Added Kornick, “PennEast does not yet have authority to access properties where landowners have not granted permission. Under a well-established process, a FERC certificate will grant PennEast applicable authority to collect some environmental (wetlands, threatened and endangered species and archaeological resources) survey data, which will be used to supplement applications.

“Approximately 70% of landowners along the route now have provided survey permission, and PennEast is conducting surveys on those properties…PennEast always welcomes constructive discussions with landowners, and the continued increase in survey permissions reflects the collaborative spirit that PennEast is committed to fostering.”

PennEast, a 120-mile greenfield pipeline that would transport 1.11 million Dth/d of Marcellus Shale gas to markets in Pennsylvania and New Jersey, has a proposed route starting in Luzerne County, PA and terminating at an interconnect with the Transcontinental Gas Pipe Line in Mercer County, NJ. The project is 90% subscribed under long-term contracts with local gas utilities, power generators and other customers.

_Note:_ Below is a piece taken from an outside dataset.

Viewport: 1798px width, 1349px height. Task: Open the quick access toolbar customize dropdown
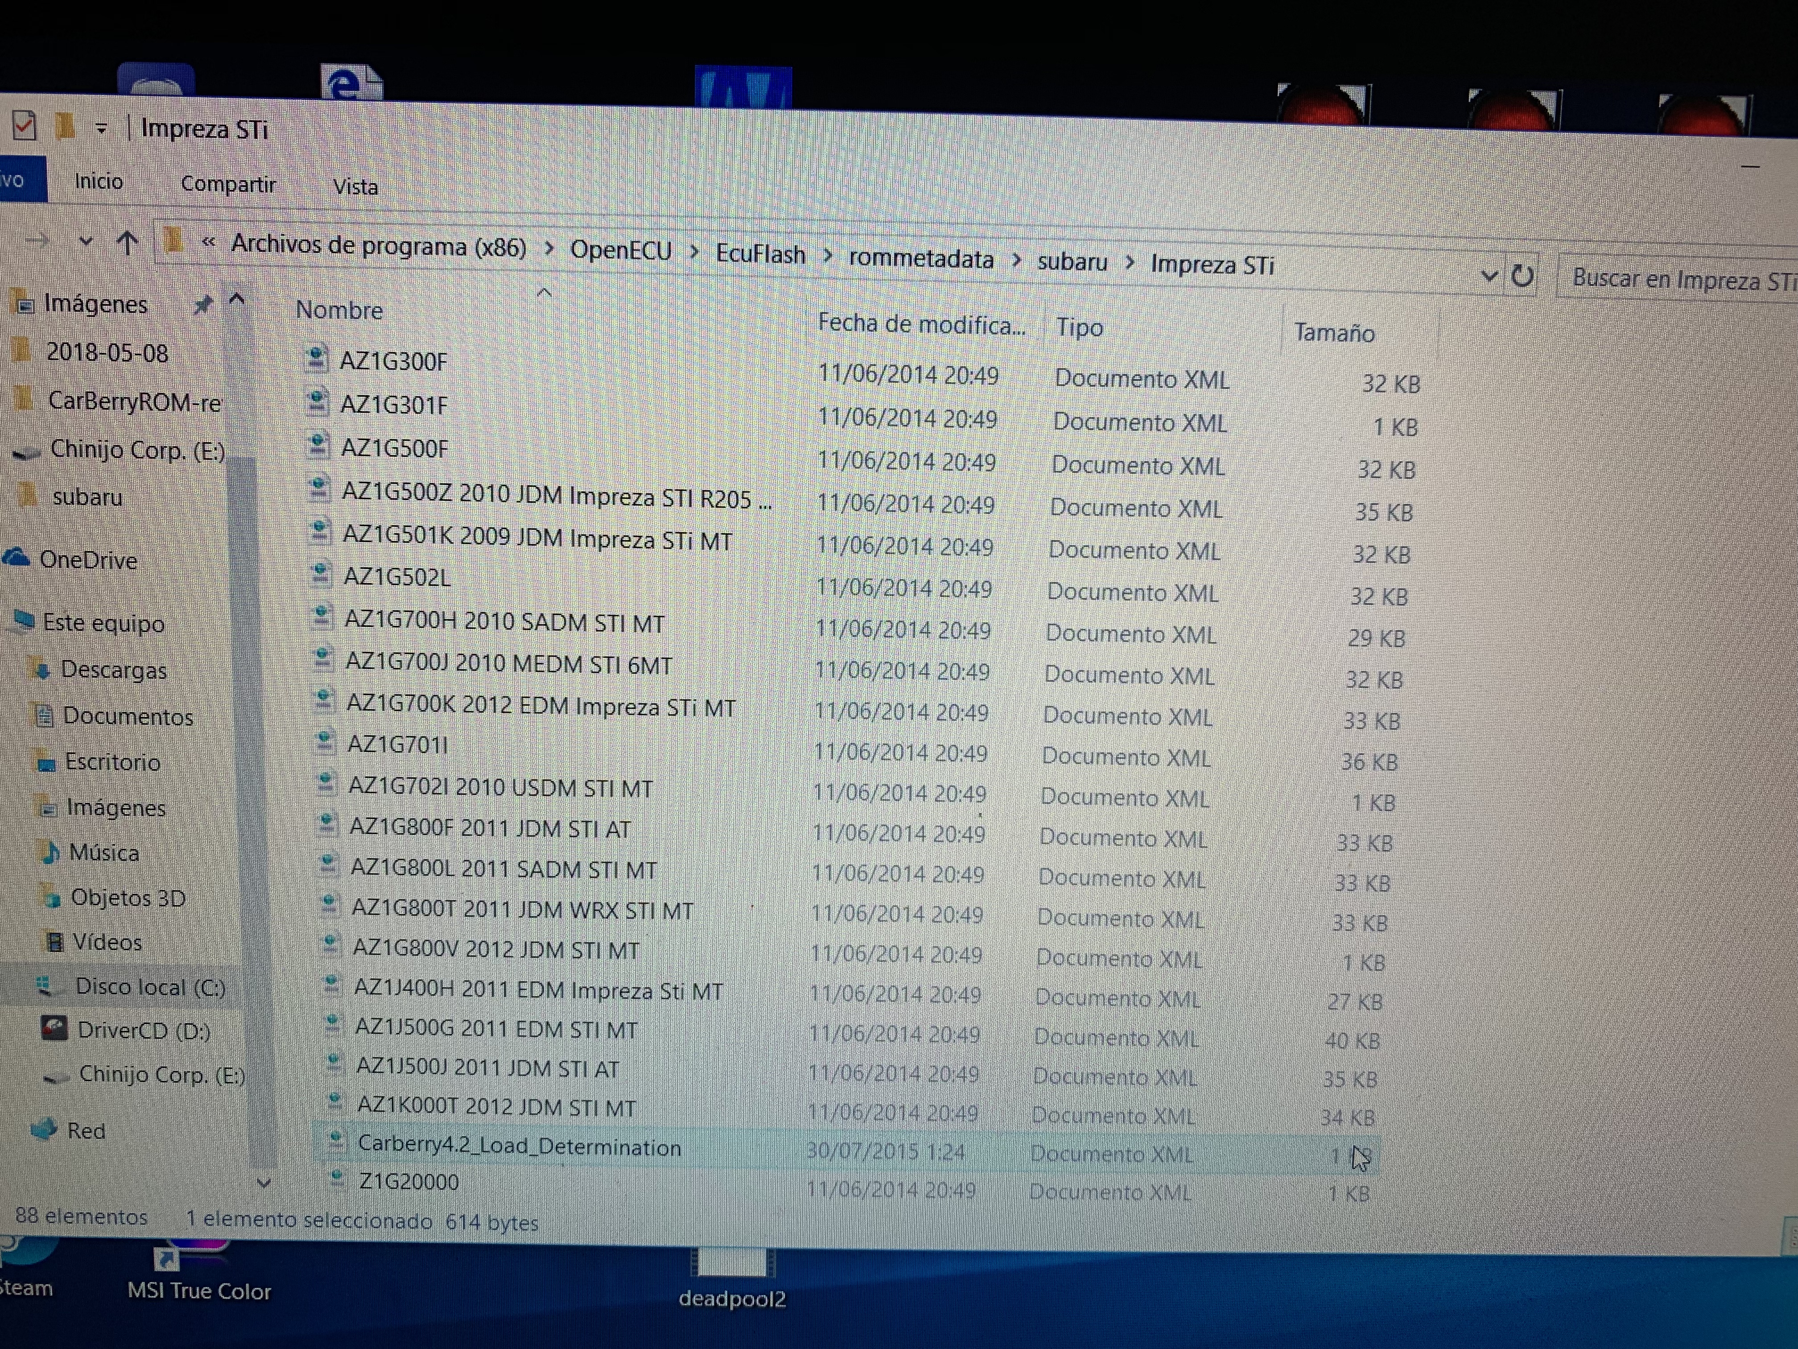tap(101, 128)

The project, a joint venture of Spectra Energy Partners LP, UGI Energy Services, Southern Company Gas, PSEG and SJI Midstream has faced pushback, including from environmental groups and from politicians.

Jeff Tittel, director of the New Jersey Chapter of the Sierra Club, said NJDEP’s actions this week represent “the first big setback for PennEast in their attempt to build this dangerous and unnecessary pipeline…it also shows that what we’ve been doing has worked. By not allowing PennEast to come on those properties, they can’t get enough information to apply for, let alone get, permits. I think that’s critical.”

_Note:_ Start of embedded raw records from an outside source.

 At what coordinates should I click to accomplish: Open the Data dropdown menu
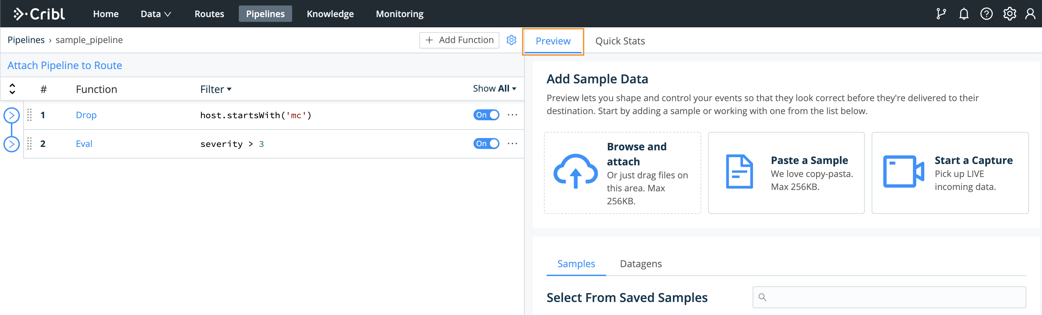[x=156, y=14]
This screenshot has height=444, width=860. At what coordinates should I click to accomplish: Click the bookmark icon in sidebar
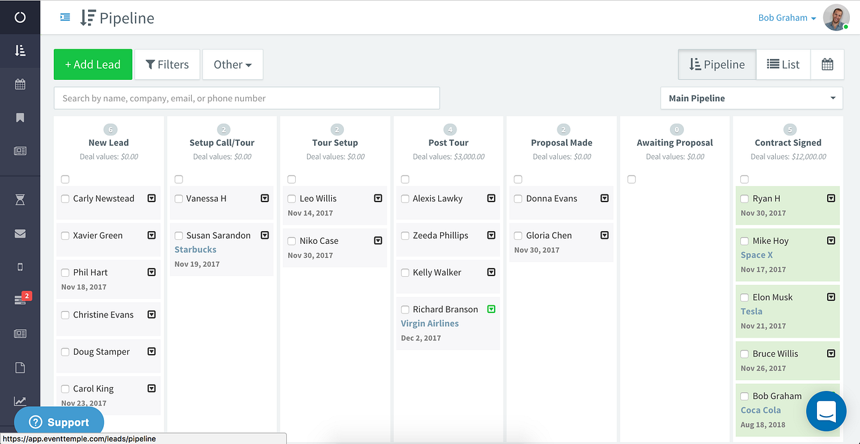20,118
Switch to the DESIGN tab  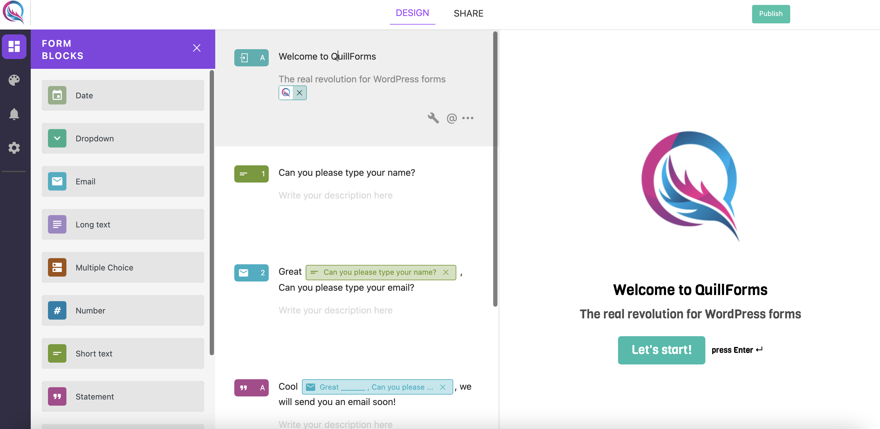413,12
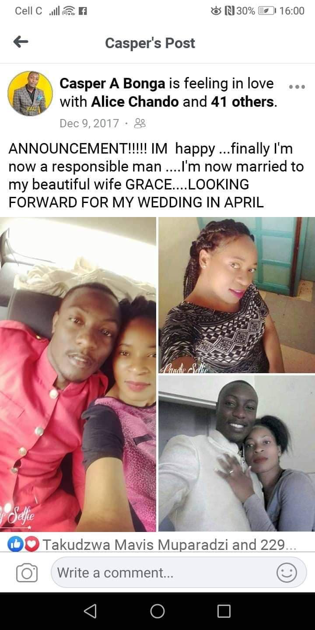Open the three-dot post options menu

[x=297, y=87]
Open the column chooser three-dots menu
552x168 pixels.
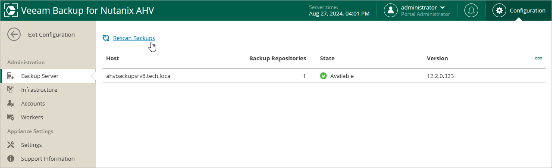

Tittel pointed to the potential for delays to the project if it has to wait on a FERC certificate before it can complete its application for a state water permit from New Jersey, particularly given the Commission’s current lack of a quorum.

FERC has only two out of five sitting commissioners since former Chairman Norman Bay’s resignation in February. PennEast received a favorable final environmental impact statement from FERC earlier this month, but the project will have to wait on new appointments to the Commission before it can hope for a certificate order.

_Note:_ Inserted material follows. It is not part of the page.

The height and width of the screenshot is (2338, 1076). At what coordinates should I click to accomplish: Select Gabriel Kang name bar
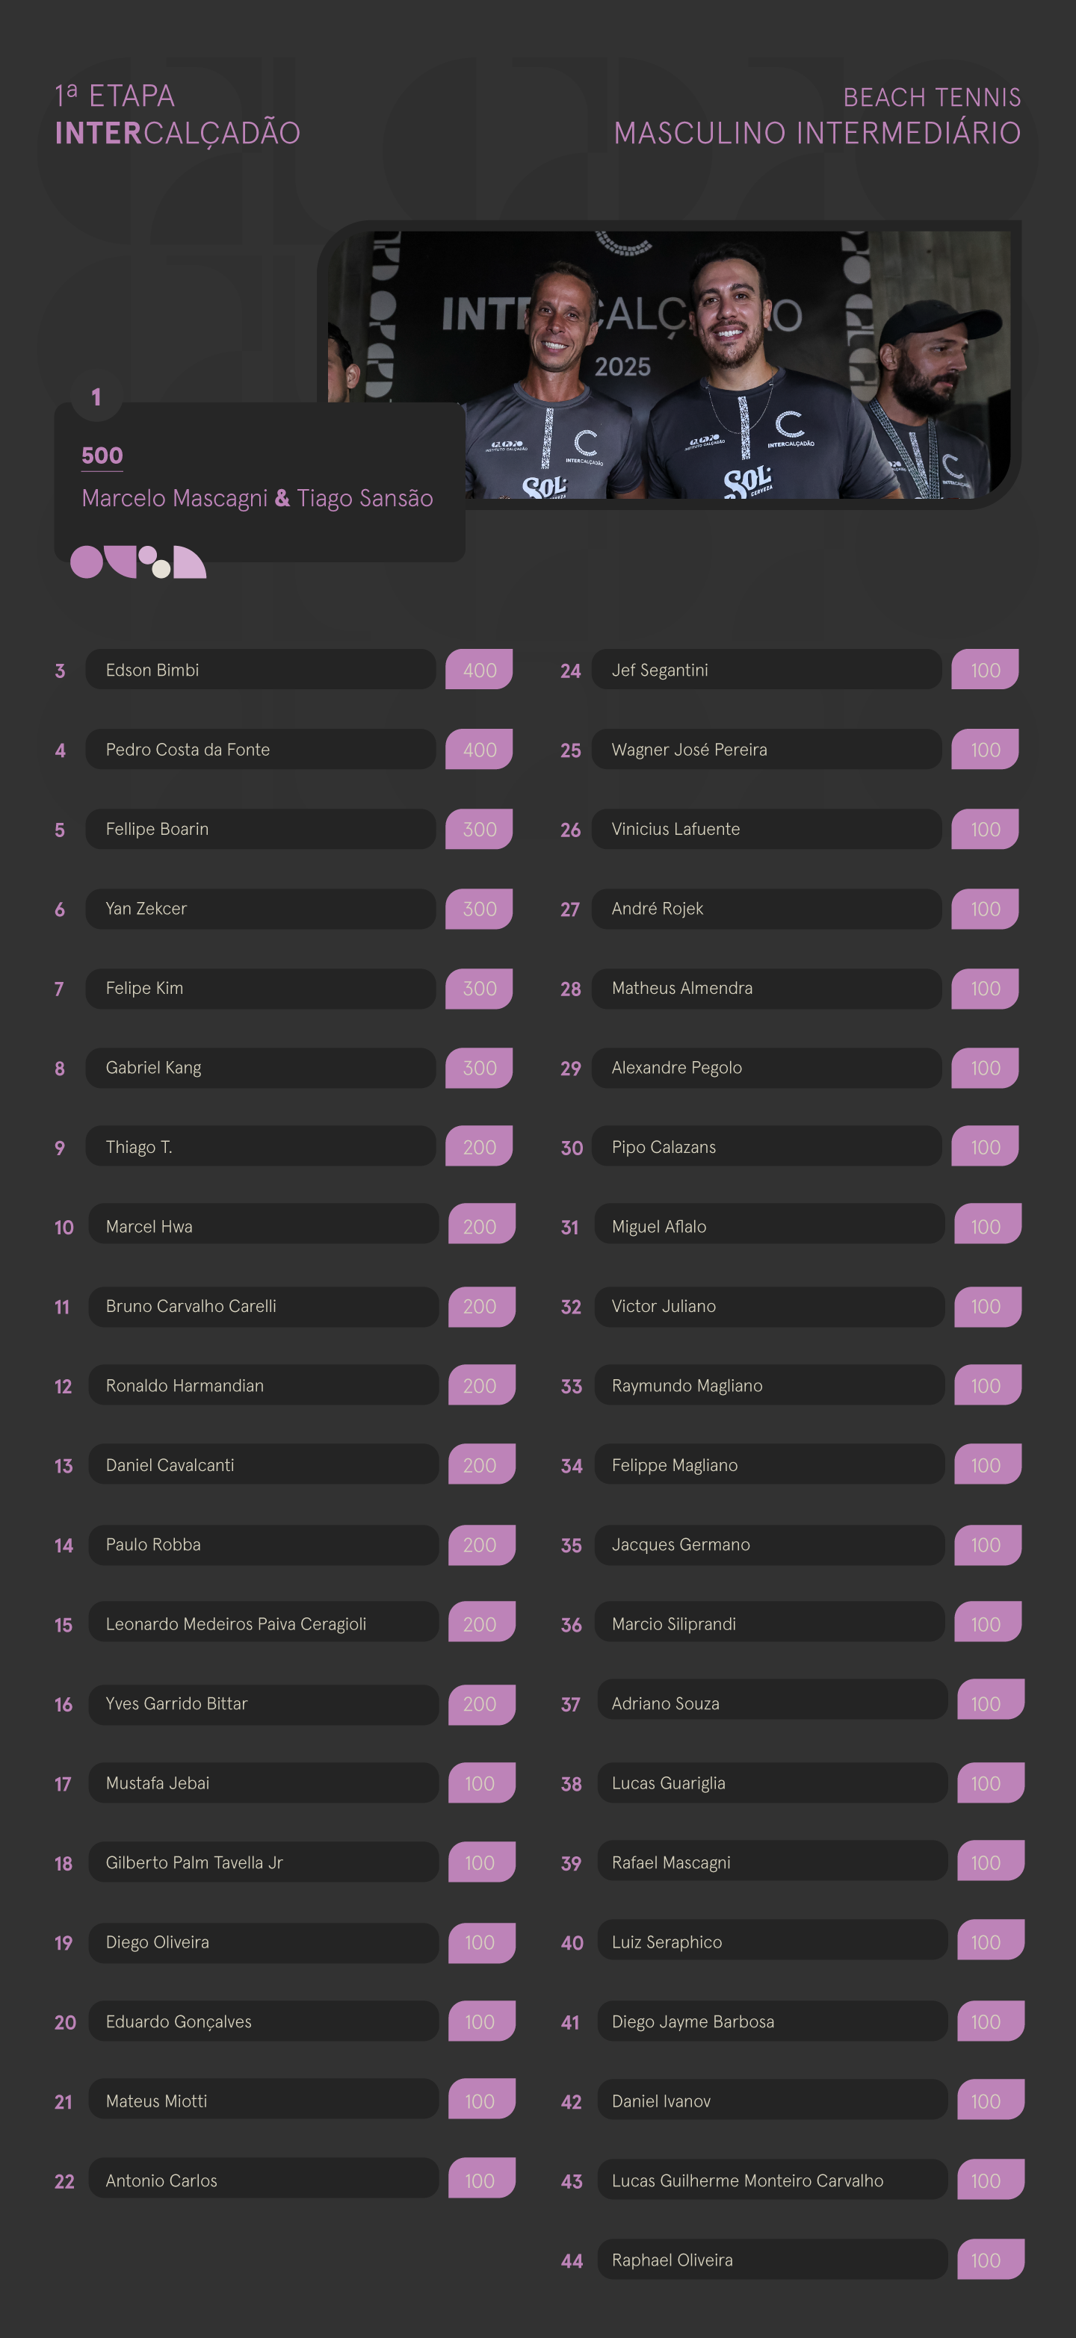(x=261, y=1068)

PennEast is targeting an in-service date sometime in the second half of 2018.

While PennEast’s New Jersey permit application was filed in connection with federal regulatory requirements still pending, state water permits have caused major headaches recently for pipeline developers looking to cross through neighboring New York.

Last year, New York state denied a crucial water permit to the Constitution Pipeline, delaying the FERC-approved project. Earlier this month, New York followed that up by denying a water permit application filed for National Fuel Gas Co.’s Northern Access expansion project.